Дом ходил под ветром, скрипя и треща. Видно, немало линий вышло нынче из строя. В этой связи совершенно достоверно было представить себе, что пожар в спортзале имел какое-то отношение к грозе… пожар, что удобно оставил Шелли в полном одиночестве при полной невозможности поднять тревогу, случись какая беда, потому как, даже если она и вспомнила бы, как звонить в полицию, телефон у нее не работал так же, как и у меня.
Я подумал было перебежать на ту сторону улицы и бить кулаком в дверь мистера Амберсона, вопя о помощи, и…
…и потом что? Что мне было ему сказать? Что я боюсь жестокого человека с татуировками, который подстроил пожар и обесточивание, чтобы взять снимки «Полароидом» у потерявшей разум старухи? Позвольте сказать вам, как это выглядело бы: типа малышок-толстячок с головой, сплошь засоренной фильмами ужасов, впадает в истерику из-за легкого грома с молнией.
Я задумался, не остаться ли попросту дома. Мне не нравится признаваться в этом, но мысль у меня мелькнула, что мистер Бьюкс все равно бы никогда не узнал, приходил ли я смотреть за его женой. Ну да, наверняка, через пару часов он вернется из своего спортзала, а меня там нет. Так я всегда смог бы ему лапшу на уши навесить, что только на минутку домой за подушкой отлучился и уже возвращаюсь.

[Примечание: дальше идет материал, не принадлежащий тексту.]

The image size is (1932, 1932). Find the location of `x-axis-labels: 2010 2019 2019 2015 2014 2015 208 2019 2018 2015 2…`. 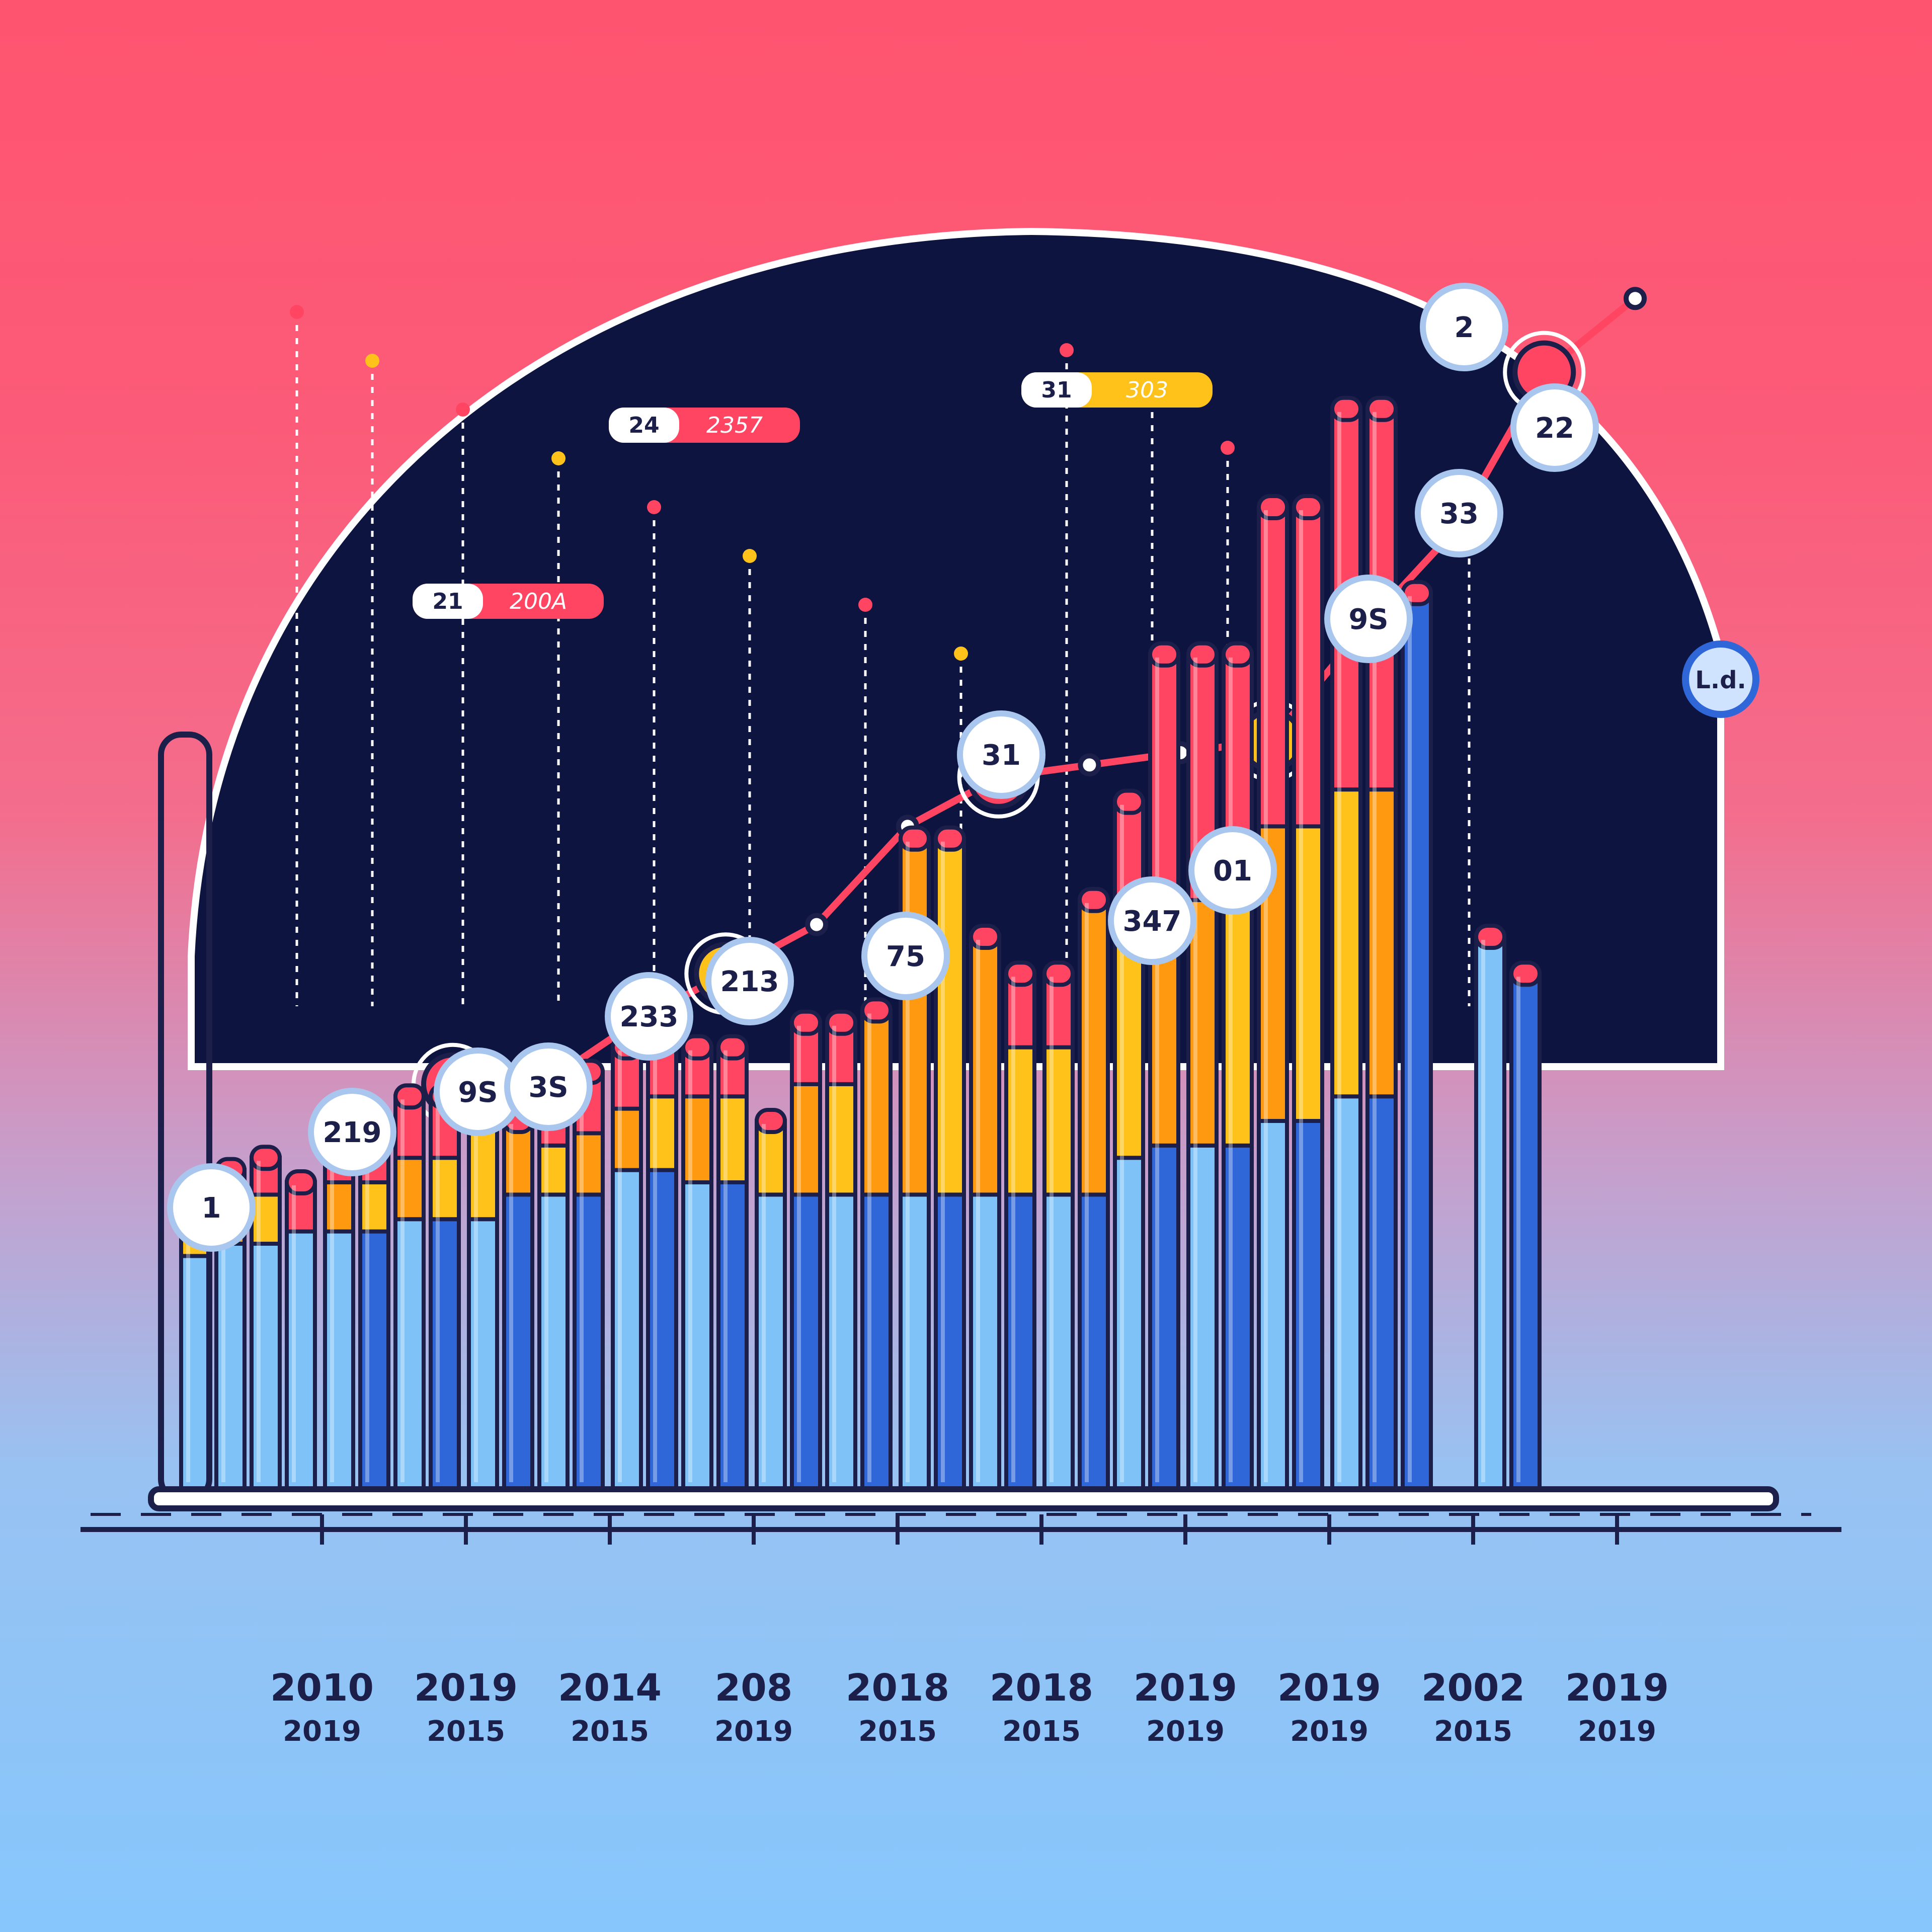

x-axis-labels: 2010 2019 2019 2015 2014 2015 208 2019 2018 2015 2… is located at coordinates (970, 1707).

Мысль эта (очень ненадолго) ввергла меня в постыдный трепет облегчения. Я мог остаться дома, и если бы пришел Финикиец и сделал с Шелли что-то (что-то ужасное), то я был бы ни при чем и знать о том был бы не обязан. Мне было всего тринадцать, и никто не мог ждать, что я попытаюсь защитить душевнобольную старуху от урода-садиста с наколкой в милю на теле.

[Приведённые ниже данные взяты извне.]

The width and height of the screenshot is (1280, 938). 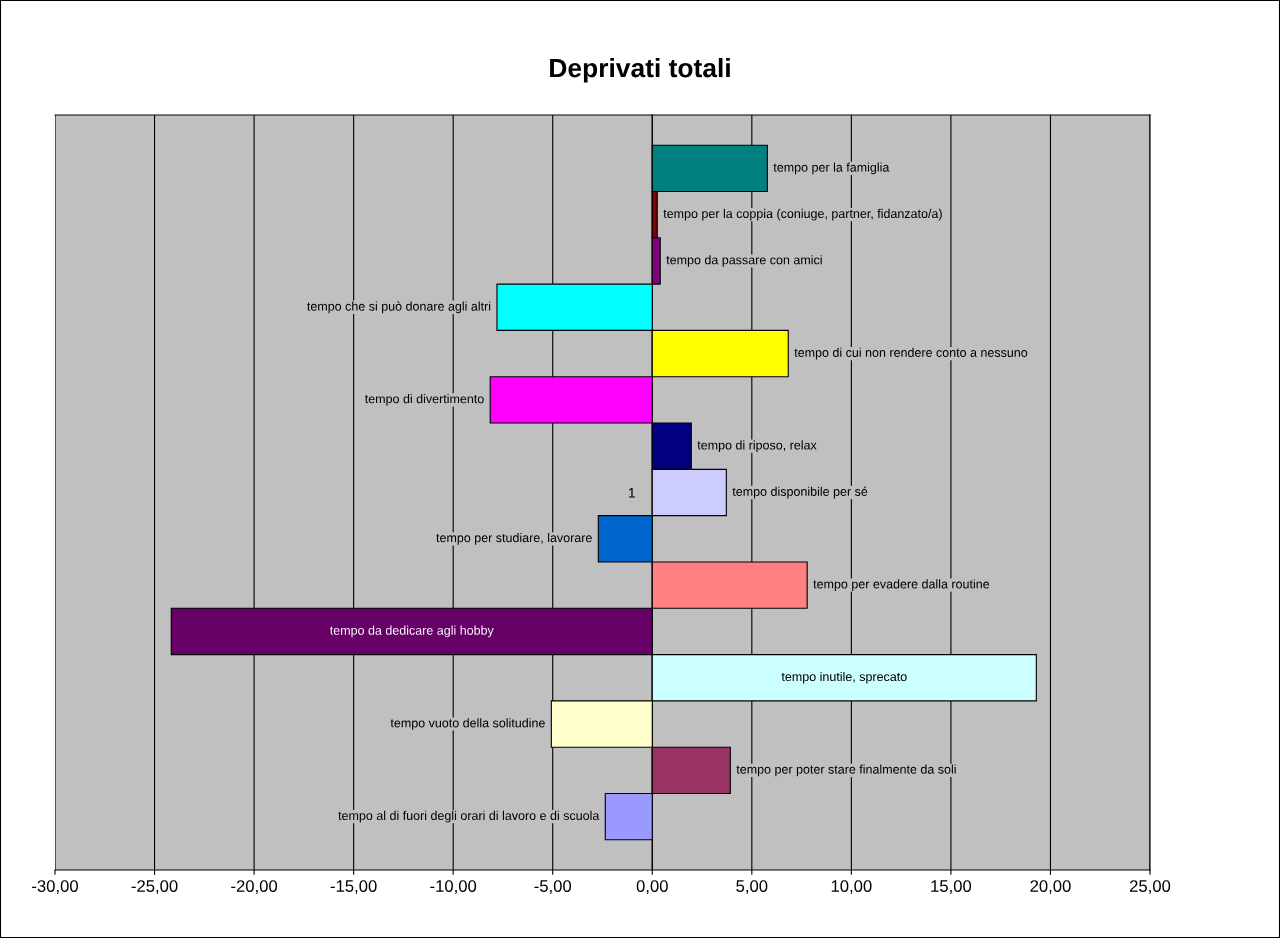 I want to click on x-tick-label: 0,00, so click(x=652, y=887).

Идти я боялся… но, в конце концов, оставаться я боялся еще больше. Мне представлялось, как м-р Бьюкс, вернувшись, находит Шелли свалившейся с кровати, со сломанной шеей, с вывернутой назад головой, будто разглядывавшей что-то у себя между лопаток. Закрывая глаза, я видел это: ее сморщенные губы в гримасе ужаса и муки, ее костенеющий труп в окружении сотен моментальных снимков «Полароида». Если Финикиец наведается к ней, пока я буду трусливо сидеть дома, я, может, и смогу ложью оправдаться перед мистером Бьюксом. Только самого себя мне ложью не провести. Вина была бы непомерна. Она меня изнутри сглодала бы, испортила бы все хорошее в моей жизни. Хуже всего, что я чувствовал: мой отец по какому-то наитию узнает о моей трусости, и я уже никогда не смогу посмотреть ему в глаза. Он узнает, что я на самом деле так и не пошел следить за миссис Бьюкс. Мне никогда не удавалось солгать ему ни в чем, что имело значение.

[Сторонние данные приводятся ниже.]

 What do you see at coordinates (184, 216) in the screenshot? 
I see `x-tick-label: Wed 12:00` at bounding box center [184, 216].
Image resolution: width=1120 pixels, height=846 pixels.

Одной мысли хватило, чтоб я влез в штаны и вышел за дверь. Может, подумал я, подберусь к дому да подгляжу в окно. Если миссис Бьюкс одна и спит в своей постели (если все будет чисто), я смогу пристроиться на кухне с ножом в одной руке и с ружьем-веселухой в другой, поближе к черному ходу, в готовности бежать и орать так, что чертям тошно станет, если кто-то попытается силой проникнуть в дом. В сумраке конца дня я все еще думал, что ружье-веселуха способно хоть на секунду кого-то задержать. А если одурачить им никого не удастся, то я всегда мог бы швырнуться им.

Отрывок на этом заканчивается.